* YOUR GOAL
The full set of entries needs to be reproduced exactly.

(Stored items)

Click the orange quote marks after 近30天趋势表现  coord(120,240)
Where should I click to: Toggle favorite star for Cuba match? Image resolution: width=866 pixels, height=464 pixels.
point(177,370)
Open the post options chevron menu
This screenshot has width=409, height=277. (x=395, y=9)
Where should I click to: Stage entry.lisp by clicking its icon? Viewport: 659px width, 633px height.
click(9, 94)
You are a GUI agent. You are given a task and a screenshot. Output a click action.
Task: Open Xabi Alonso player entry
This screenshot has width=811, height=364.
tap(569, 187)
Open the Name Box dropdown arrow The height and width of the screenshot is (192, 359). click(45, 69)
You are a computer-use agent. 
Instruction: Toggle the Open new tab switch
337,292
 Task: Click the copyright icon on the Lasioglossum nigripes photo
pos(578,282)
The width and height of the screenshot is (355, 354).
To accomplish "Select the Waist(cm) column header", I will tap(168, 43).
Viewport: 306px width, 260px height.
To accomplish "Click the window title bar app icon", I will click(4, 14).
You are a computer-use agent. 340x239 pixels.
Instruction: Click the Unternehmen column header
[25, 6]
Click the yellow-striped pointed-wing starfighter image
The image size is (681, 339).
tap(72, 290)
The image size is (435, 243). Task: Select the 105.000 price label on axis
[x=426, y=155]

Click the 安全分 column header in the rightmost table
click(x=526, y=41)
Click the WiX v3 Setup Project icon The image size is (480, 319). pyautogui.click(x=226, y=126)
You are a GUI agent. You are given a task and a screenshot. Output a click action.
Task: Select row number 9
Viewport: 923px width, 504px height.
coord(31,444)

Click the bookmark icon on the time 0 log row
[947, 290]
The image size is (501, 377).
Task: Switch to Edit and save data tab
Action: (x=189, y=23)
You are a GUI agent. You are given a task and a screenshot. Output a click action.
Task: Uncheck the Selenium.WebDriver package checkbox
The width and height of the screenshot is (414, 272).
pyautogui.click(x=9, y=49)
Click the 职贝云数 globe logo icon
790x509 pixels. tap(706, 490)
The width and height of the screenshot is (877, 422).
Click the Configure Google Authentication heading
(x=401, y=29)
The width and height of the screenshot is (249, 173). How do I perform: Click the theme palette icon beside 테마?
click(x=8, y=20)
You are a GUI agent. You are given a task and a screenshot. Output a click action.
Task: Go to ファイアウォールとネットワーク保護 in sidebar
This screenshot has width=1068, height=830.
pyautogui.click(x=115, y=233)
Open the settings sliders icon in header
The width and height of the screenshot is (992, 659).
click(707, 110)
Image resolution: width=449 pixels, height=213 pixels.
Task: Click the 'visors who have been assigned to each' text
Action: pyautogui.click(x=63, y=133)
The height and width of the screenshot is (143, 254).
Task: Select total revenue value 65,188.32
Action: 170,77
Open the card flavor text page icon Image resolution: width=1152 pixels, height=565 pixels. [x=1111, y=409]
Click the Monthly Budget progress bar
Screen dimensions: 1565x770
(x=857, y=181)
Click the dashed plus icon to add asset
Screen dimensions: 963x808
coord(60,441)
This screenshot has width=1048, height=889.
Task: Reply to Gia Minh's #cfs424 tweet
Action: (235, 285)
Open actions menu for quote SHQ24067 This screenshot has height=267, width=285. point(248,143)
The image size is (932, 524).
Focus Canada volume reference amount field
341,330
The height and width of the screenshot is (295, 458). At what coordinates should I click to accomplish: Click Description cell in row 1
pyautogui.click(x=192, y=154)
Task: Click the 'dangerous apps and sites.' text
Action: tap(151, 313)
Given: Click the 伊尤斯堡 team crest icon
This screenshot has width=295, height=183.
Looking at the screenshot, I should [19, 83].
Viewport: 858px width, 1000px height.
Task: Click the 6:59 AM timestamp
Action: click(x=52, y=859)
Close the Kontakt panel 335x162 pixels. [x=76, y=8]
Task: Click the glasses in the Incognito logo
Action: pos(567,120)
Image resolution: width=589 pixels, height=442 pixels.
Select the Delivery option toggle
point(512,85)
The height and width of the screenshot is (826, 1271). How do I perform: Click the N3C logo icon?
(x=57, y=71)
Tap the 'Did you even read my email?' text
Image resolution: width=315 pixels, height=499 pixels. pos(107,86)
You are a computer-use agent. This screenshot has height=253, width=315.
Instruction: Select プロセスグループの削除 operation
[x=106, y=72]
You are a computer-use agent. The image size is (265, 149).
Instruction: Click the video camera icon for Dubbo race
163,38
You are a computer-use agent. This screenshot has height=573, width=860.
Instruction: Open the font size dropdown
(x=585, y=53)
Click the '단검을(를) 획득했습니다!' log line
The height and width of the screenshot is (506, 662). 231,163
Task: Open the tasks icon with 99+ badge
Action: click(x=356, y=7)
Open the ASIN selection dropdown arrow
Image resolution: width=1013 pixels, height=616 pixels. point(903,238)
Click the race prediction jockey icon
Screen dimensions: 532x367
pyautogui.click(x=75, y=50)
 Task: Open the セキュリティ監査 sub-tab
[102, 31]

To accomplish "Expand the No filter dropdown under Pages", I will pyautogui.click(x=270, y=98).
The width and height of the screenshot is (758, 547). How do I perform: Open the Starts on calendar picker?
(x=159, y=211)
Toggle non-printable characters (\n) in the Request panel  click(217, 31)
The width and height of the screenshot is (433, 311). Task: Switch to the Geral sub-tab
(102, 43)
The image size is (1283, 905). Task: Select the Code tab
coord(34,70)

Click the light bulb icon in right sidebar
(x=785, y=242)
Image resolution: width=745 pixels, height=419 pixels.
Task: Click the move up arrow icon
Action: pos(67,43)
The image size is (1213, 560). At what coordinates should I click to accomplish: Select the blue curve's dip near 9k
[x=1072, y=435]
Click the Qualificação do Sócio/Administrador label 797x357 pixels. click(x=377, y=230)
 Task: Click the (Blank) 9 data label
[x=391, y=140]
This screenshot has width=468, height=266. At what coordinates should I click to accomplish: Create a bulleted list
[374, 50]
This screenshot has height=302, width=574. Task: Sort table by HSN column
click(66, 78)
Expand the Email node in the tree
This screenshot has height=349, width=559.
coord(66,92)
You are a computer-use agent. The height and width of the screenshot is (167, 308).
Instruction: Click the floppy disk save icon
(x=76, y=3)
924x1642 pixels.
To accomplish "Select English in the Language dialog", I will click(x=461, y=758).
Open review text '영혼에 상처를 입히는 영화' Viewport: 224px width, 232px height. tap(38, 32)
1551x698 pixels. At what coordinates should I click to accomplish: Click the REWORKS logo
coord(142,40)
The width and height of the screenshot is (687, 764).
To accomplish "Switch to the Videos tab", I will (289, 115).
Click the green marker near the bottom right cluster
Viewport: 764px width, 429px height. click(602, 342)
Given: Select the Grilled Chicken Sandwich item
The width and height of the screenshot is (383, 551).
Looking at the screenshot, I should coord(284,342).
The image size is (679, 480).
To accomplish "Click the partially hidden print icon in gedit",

* THE ANSWER
Click the orange quote marks after 近30天趋势表现  coord(120,240)
Where should I click to: Toggle favorite star for Cuba match? Image resolution: width=866 pixels, height=464 pixels.
point(177,370)
Open the post options chevron menu
This screenshot has width=409, height=277. (x=395, y=9)
Where should I click to: Stage entry.lisp by clicking its icon? Viewport: 659px width, 633px height.
click(9, 94)
You are a GUI agent. You are given a task and a screenshot. Output a click action.
Task: Open Xabi Alonso player entry
This screenshot has width=811, height=364.
tap(569, 187)
Open the Name Box dropdown arrow The height and width of the screenshot is (192, 359). click(45, 69)
You are a computer-use agent. 
Instruction: Toggle the Open new tab switch
337,292
 Task: Click the copyright icon on the Lasioglossum nigripes photo
pos(578,282)
The width and height of the screenshot is (355, 354).
To accomplish "Select the Waist(cm) column header", I will tap(168, 43).
Viewport: 306px width, 260px height.
To accomplish "Click the window title bar app icon", I will click(4, 14).
You are a computer-use agent. 340x239 pixels.
Instruction: Click the Unternehmen column header
[25, 6]
Click the yellow-striped pointed-wing starfighter image
The image size is (681, 339).
tap(72, 290)
The image size is (435, 243). Task: Select the 105.000 price label on axis
[x=426, y=155]

Click the 安全分 column header in the rightmost table
click(x=526, y=41)
Click the WiX v3 Setup Project icon The image size is (480, 319). pyautogui.click(x=226, y=126)
You are a GUI agent. You are given a task and a screenshot. Output a click action.
Task: Select row number 9
Viewport: 923px width, 504px height.
coord(31,444)

Click the bookmark icon on the time 0 log row
[947, 290]
The image size is (501, 377).
Task: Switch to Edit and save data tab
Action: (x=189, y=23)
You are a GUI agent. You are given a task and a screenshot. Output a click action.
Task: Uncheck the Selenium.WebDriver package checkbox
The width and height of the screenshot is (414, 272).
pyautogui.click(x=9, y=49)
Click the 职贝云数 globe logo icon
790x509 pixels. tap(706, 490)
The width and height of the screenshot is (877, 422).
Click the Configure Google Authentication heading
(x=401, y=29)
The width and height of the screenshot is (249, 173). How do I perform: Click the theme palette icon beside 테마?
click(x=8, y=20)
You are a GUI agent. You are given a task and a screenshot. Output a click action.
Task: Go to ファイアウォールとネットワーク保護 in sidebar
This screenshot has width=1068, height=830.
pyautogui.click(x=115, y=233)
Open the settings sliders icon in header
The width and height of the screenshot is (992, 659).
click(707, 110)
Image resolution: width=449 pixels, height=213 pixels.
Task: Click the 'visors who have been assigned to each' text
Action: pyautogui.click(x=63, y=133)
The height and width of the screenshot is (143, 254).
Task: Select total revenue value 65,188.32
Action: 170,77
Open the card flavor text page icon Image resolution: width=1152 pixels, height=565 pixels. [x=1111, y=409]
Click the Monthly Budget progress bar
Screen dimensions: 1565x770
(x=857, y=181)
Click the dashed plus icon to add asset
Screen dimensions: 963x808
coord(60,441)
This screenshot has width=1048, height=889.
Task: Reply to Gia Minh's #cfs424 tweet
Action: (235, 285)
Open actions menu for quote SHQ24067 This screenshot has height=267, width=285. point(248,143)
The image size is (932, 524).
Focus Canada volume reference amount field
341,330
The height and width of the screenshot is (295, 458). At what coordinates should I click to accomplish: Click Description cell in row 1
pyautogui.click(x=192, y=154)
Task: Click the 'dangerous apps and sites.' text
Action: tap(151, 313)
Given: Click the 伊尤斯堡 team crest icon
This screenshot has width=295, height=183.
Looking at the screenshot, I should [19, 83].
Viewport: 858px width, 1000px height.
Task: Click the 6:59 AM timestamp
Action: click(x=52, y=859)
Close the Kontakt panel 335x162 pixels. [x=76, y=8]
Task: Click the glasses in the Incognito logo
Action: pos(567,120)
Image resolution: width=589 pixels, height=442 pixels.
Select the Delivery option toggle
point(512,85)
The height and width of the screenshot is (826, 1271). How do I perform: Click the N3C logo icon?
(x=57, y=71)
Tap the 'Did you even read my email?' text
Image resolution: width=315 pixels, height=499 pixels. pos(107,86)
You are a computer-use agent. This screenshot has height=253, width=315.
Instruction: Select プロセスグループの削除 operation
[x=106, y=72]
You are a computer-use agent. The image size is (265, 149).
Instruction: Click the video camera icon for Dubbo race
163,38
You are a computer-use agent. This screenshot has height=573, width=860.
Instruction: Open the font size dropdown
(x=585, y=53)
Click the '단검을(를) 획득했습니다!' log line
The height and width of the screenshot is (506, 662). 231,163
Task: Open the tasks icon with 99+ badge
Action: click(x=356, y=7)
Open the ASIN selection dropdown arrow
Image resolution: width=1013 pixels, height=616 pixels. point(903,238)
Click the race prediction jockey icon
Screen dimensions: 532x367
pyautogui.click(x=75, y=50)
 Task: Open the セキュリティ監査 sub-tab
[102, 31]

To accomplish "Expand the No filter dropdown under Pages", I will pyautogui.click(x=270, y=98).
The width and height of the screenshot is (758, 547). How do I perform: Open the Starts on calendar picker?
(x=159, y=211)
Toggle non-printable characters (\n) in the Request panel  click(217, 31)
The width and height of the screenshot is (433, 311). Task: Switch to the Geral sub-tab
(102, 43)
The image size is (1283, 905). Task: Select the Code tab
coord(34,70)

Click the light bulb icon in right sidebar
(x=785, y=242)
Image resolution: width=745 pixels, height=419 pixels.
Task: Click the move up arrow icon
Action: pos(67,43)
The image size is (1213, 560). At what coordinates should I click to accomplish: Select the blue curve's dip near 9k
[x=1072, y=435]
Click the Qualificação do Sócio/Administrador label 797x357 pixels. click(x=377, y=230)
 Task: Click the (Blank) 9 data label
[x=391, y=140]
This screenshot has width=468, height=266. At what coordinates should I click to accomplish: Create a bulleted list
[374, 50]
This screenshot has height=302, width=574. Task: Sort table by HSN column
click(66, 78)
Expand the Email node in the tree
This screenshot has height=349, width=559.
coord(66,92)
You are a computer-use agent. The height and width of the screenshot is (167, 308).
Instruction: Click the floppy disk save icon
(x=76, y=3)
924x1642 pixels.
To accomplish "Select English in the Language dialog", I will click(x=461, y=758).
Open review text '영혼에 상처를 입히는 영화' Viewport: 224px width, 232px height. tap(38, 32)
1551x698 pixels. At what coordinates should I click to accomplish: Click the REWORKS logo
coord(142,40)
The width and height of the screenshot is (687, 764).
To accomplish "Switch to the Videos tab", I will (289, 115).
Click the green marker near the bottom right cluster
Viewport: 764px width, 429px height. click(602, 342)
Given: Select the Grilled Chicken Sandwich item
The width and height of the screenshot is (383, 551).
Looking at the screenshot, I should coord(284,342).
The image size is (679, 480).
To accomplish "Click the partially hidden print icon in gedit",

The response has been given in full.